Sur la table des négociations
Trois dossiers restent sur la table : l’UE demande aux pays du Mercosur des engagements sur la déforestation et le climat tandis que le Brésil demande notamment de pouvoir protéger ses industries jugées stratégiques, comme l’automobile. Le volet agricole est mis en œuvre depuis 2019.
Quels volumes agricoles sont en jeu ?
La Commission européenne parle de « petits volumes » en comparant les quotas attendus avec ce que l’UE produit annuellement. Les produits du Mercosur pour lesquels les droits de douane seront réduits, voire supprimés, représenteront au maximum 99 000 tonnes pour la viande bovine, soit 1,6 % de la production de l’UE. Pour le porc, ce sera 25 000 tonnes (0,1% de la production européenne), pour la volaille 180 000 tonnes (1,4%), pour le sucre 190 000 tonnes (1,2%).

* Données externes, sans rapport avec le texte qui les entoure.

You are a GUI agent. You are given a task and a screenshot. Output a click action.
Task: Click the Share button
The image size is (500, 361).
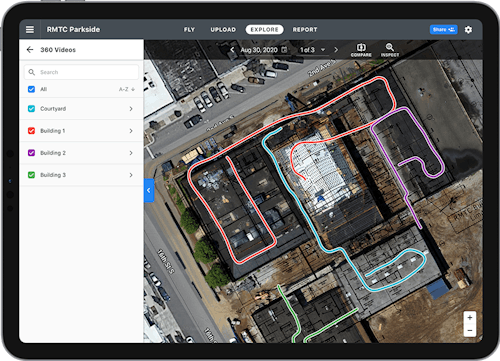(x=444, y=29)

Bruxelles assure que l’accord représente une opportunité pour les produits européens actuellement freinés en Amérique latine: le vin (actuellement taxé à hauteur de 27%) ou les fromages, qui peuvent bénéficier de “la montée d’une classe moyenne”. Le gouvernement espagnol, qui soutient l’accord, met donc en avant le vin ou l’huile d’olive. Les syndicats agricoles de ce pays sont toujours alarmés, notamment en ce qui concerne l’élevage.
Secteurs exposés
Même si les volumes concernés sont faibles par rapport à la production européenne, ils peuvent bousculer les filières. Pour Patrick Bénézit, vice-président de l’association interprofessionnelle de la viande bovine (Interbev), les pays du Mercosur fournissent déjà la majorité des importations de surlonge, coupes « nobles ». La production de surlonge en Europe « s’élève à 400 000 tonnes provenant de races à viande, donc voir une baisse de 99 000 tonnes a un impact ».

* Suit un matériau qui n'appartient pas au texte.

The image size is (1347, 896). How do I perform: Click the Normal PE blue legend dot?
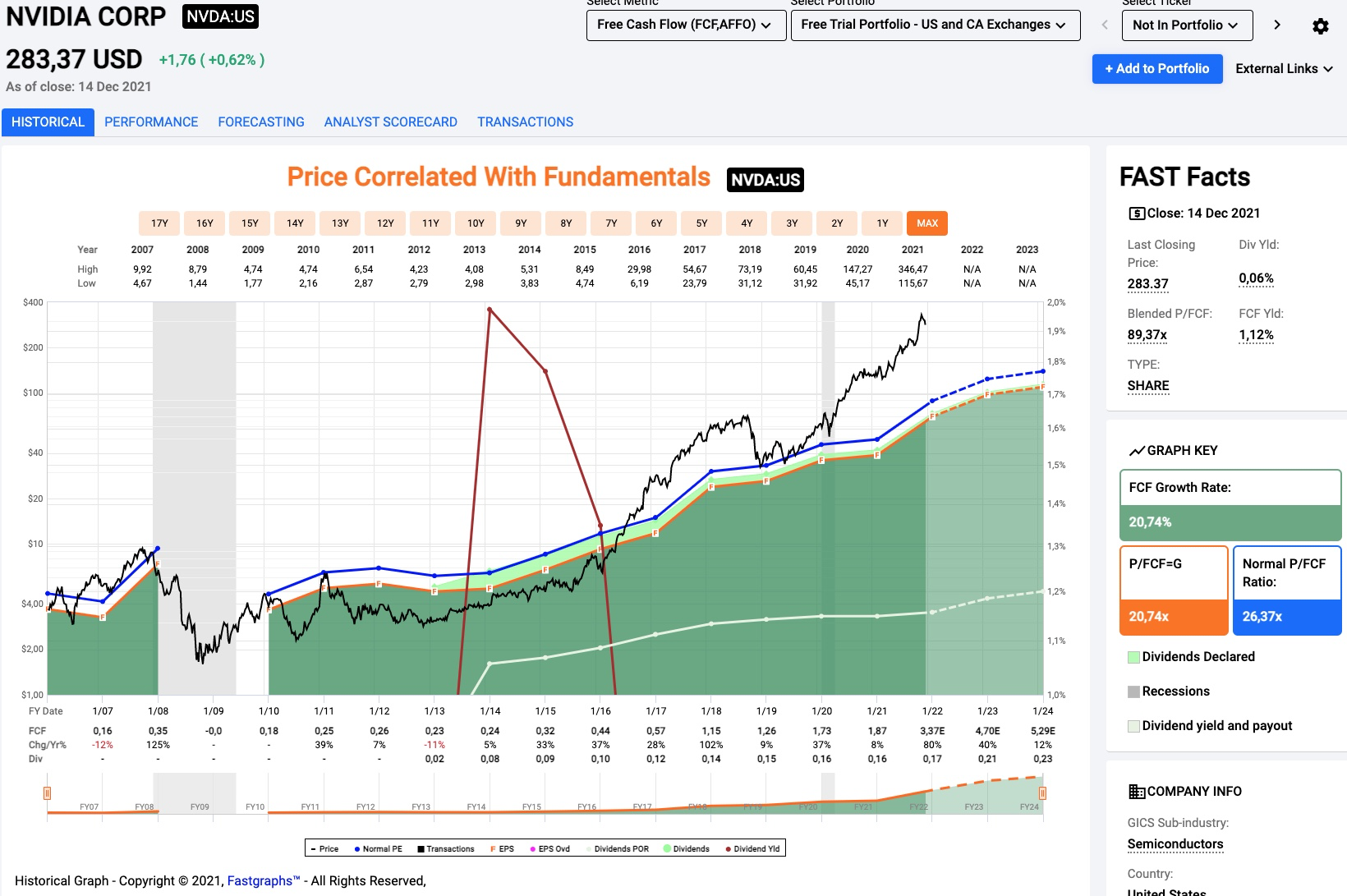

Les producteurs de poulet craignent que les Brésiliens se concentrent sur les coupes les plus rentables, les filets. Pour le secteur sucrier, déjà ébranlé par les avantages accordés à l’Ukraine, les 190 000 tonnes ne représentent que 1,2% de la production européenne, mais la moitié des exportations françaises vers les autres pays de l’UE, qui représentent la grande majorité des exportations totales du pays.

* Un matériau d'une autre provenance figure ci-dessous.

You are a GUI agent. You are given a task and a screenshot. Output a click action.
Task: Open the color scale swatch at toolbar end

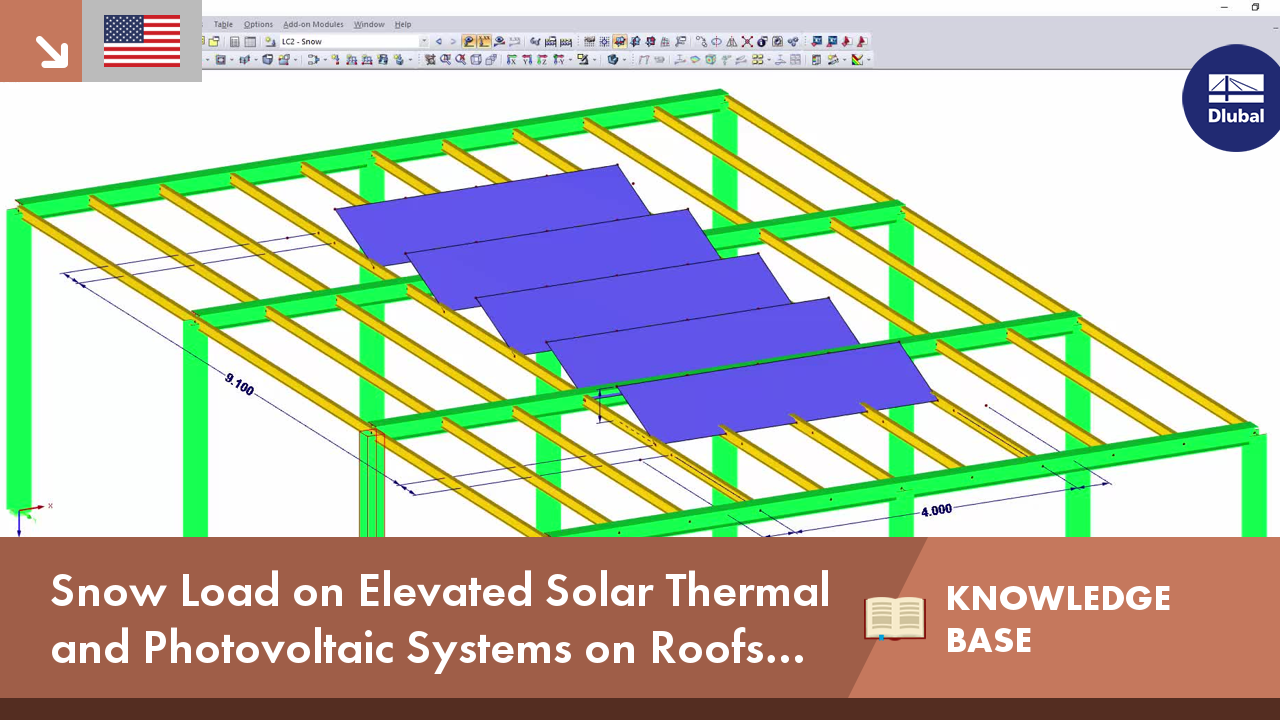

Cela “ne fera que déstabiliser ce marché”, notamment pour la France, explique Alain Carré, agriculteur et président de l’Interprofession (AIBS). Les filières de l’éthanol, du miel et du porc sont également menacées, souligne Stefan Ambec, économiste à l’institut de recherche Inrae, qui évoque notamment le risque d’une baisse des prix payés aux agriculteurs européens. « Les coûts de production diffèrent et le problème est que les normes sanitaires et environnementales ne sont pas les mêmes. »
Quelles normes ?
La Commission assure : « Tous les produits du Mercosur doivent être conformes aux normes rigoureuses de l’UE en matière de sécurité alimentaire. » L’accord de libre-échange Ceta avec le Canada, par exemple, ne parvient pas à respecter les quotas d’exportation de viande depuis six ans en raison d’un manque de production aux normes, affirme un responsable européen. Les « conditions de production » au Mercosur ne seront pas forcément les mêmes qu’en Europe, reconnaît Bruxelles.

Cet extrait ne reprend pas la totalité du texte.